# How do I remove mirror tint on back glass???



## Bourgeois37 (Aug 10, 2012)

Does anyone know how to remove what is a mirror paint on the back of my new tank? It's a 65g long aquarium, a friend had sitting around. Gave him a few bucks for it, cause I'd like to restore it. However there's some kind of mirror sheet or paint, that is not coming off by scraping. If I knew what the name, company or maker of it. That would help. I'm sure it can be done ( hopefully not by scraping lol ). 
Thanks,


----------



## coralbandit (Jul 29, 2012)

MSR Mirror Silvering Remover Silver Strip sells msr to remove silvering.I think paint must be removed first.

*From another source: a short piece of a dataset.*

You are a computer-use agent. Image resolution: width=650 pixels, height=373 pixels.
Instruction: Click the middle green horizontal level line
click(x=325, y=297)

DIY say; remove paint with sharp new razor then muriatic acid(avail at hardware store{use with caution following directions}_.paint stripper will take paint off.


----------



## Nereus7 (Jun 13, 2012)

I read a thread where a guy made a sump out of a mirror. Be careful with that muratic acid, it's rough on you even in good ventilation - N


----------



## Bourgeois37 (Aug 10, 2012)

Wow, that was some work. The process worked really well with some patience. The mirror tinting was two layered, so paint striper and muriatic acid were needed. The hazing on the glass was by far the most difficult part of the restore. I had to remove layer after layer, to get to a thin enough layer for 600 grit paper sanding to finish. Tank looks great, and I also re-caulked the entire aquiaium. Although this is not a one day resto. The rest is fun and easy. Can't thank you enough for the advice and tips.


----------